Great-great-uncle Esmond was getting more and more interesting by the minute. Apparently he had inherited a fortune from his father, who had been a shipping magnate, so he had never had to work and had been able to pursue the life of a gentleman scholar.
“I’m glad you’re going to throw those books out, Mortimer,” my stepmother chipped in. “We’re a Christian family. We don’t want that sort of stuff in the house. Elbows off the table, Julian!”
“Well, I think we should keep them,” Stella said defiantly “and his diaries and letters as well. They’re part of the family history.”
Stella was seven years older than myself and was at Oxford, studying French and Italian. My mother had died when I was two years old, and my father had sought consolation in religion and so had met my mother, who was the daughter of a vicar and was also widowed. When she married my father Stella was already sixteen and I was nine. When I was growing up, Stella seemed more like an aunt than a step-sister. I loved her sparkle, her wilfulness, her teasing humour, the defiant way she tossed her long, dark hair when she was having an argument with her mother or with my father, which often happened.
“Everything’s getting thrown out,” my stepmother said tightly “and that’s final.”
I began to wonder if I could save any of great-great-uncle Esmond’s books and papers or at least look at them before they were thrown out.
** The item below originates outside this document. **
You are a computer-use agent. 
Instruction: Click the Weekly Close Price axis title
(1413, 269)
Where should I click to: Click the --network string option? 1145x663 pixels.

The first thing was to go up into the attic and find the stuff. Implicitly the attic was out of bounds, although I had never actually been forbidden to go up there. It was more that I had the feeling it was a place where family skeletons should be left to rest in peace. Eagerly but nervously I waited for a moment when I was alone in the house. The opportunity came on Wednesday afternoon, when my mother went out shopping.
Furtively, although there was no one to see me, I climbed to the first floor landing, and stood in front of the door to the attic stairs. I turned the brass handle and pulled open the door with a pounding heart.